▶ **ACTION ITEM**
Please retype the entries exactly as they stand, leaving out any pictures.

Collected data entries
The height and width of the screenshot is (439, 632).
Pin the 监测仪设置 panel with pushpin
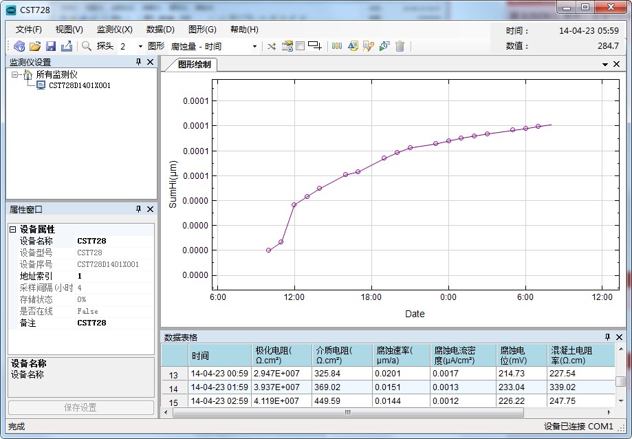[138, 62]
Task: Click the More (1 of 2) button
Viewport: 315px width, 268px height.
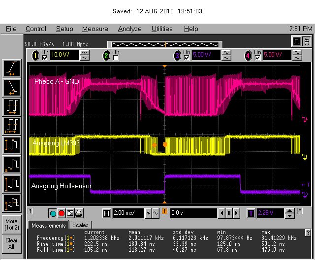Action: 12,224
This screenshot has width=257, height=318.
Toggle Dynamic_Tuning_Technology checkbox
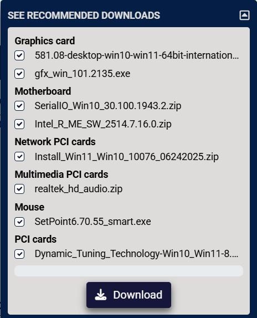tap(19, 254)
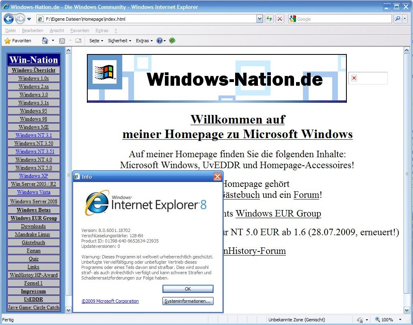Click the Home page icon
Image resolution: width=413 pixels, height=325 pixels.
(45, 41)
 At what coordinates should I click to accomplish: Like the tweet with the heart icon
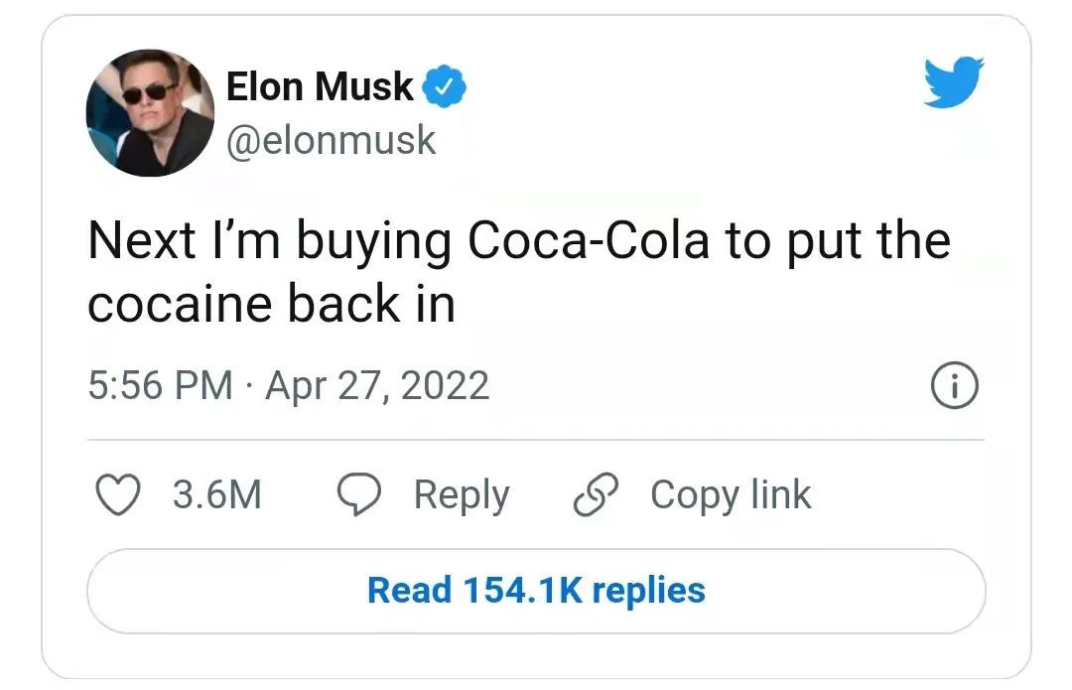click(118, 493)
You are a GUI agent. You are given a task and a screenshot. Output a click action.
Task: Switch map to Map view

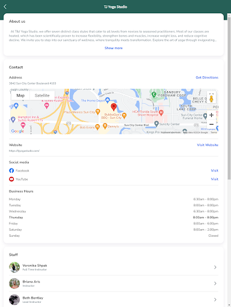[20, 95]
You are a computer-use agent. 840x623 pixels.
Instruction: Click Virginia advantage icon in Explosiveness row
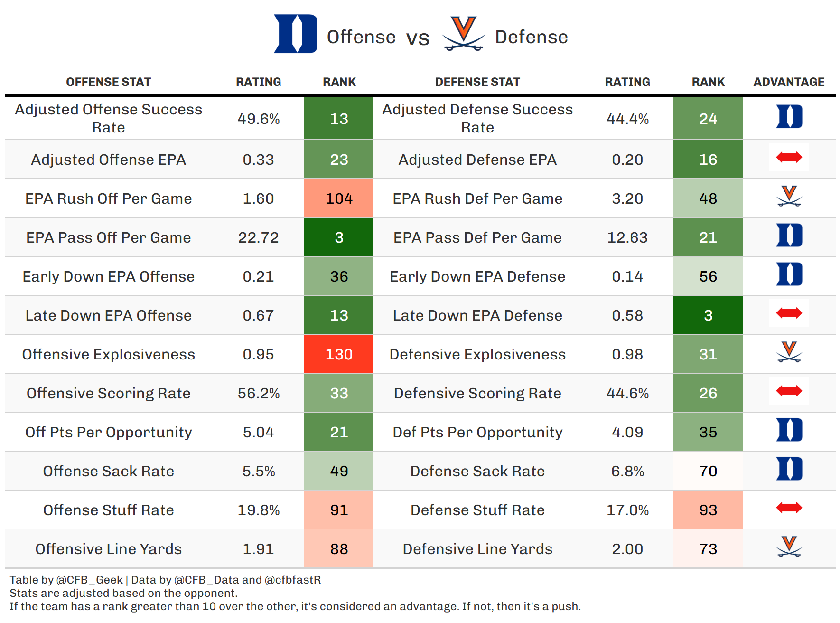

▶ **ANSWER SECTION**
The height and width of the screenshot is (439, 632).
Pin the 监测仪设置 panel with pushpin
[138, 62]
Task: Click the More (1 of 2) button
Viewport: 315px width, 268px height.
Action: 12,224
This screenshot has width=257, height=318.
Toggle Dynamic_Tuning_Technology checkbox
tap(19, 254)
Click the Home page icon
Image resolution: width=413 pixels, height=325 pixels.
(45, 41)
 At what coordinates should I click to accomplish: Like the tweet with the heart icon
click(118, 493)
You are a GUI agent. You are given a task and a screenshot. Output a click action.
Task: Switch map to Map view

[20, 95]
You are a computer-use agent. 840x623 pixels.
Instruction: Click Virginia advantage icon in Explosiveness row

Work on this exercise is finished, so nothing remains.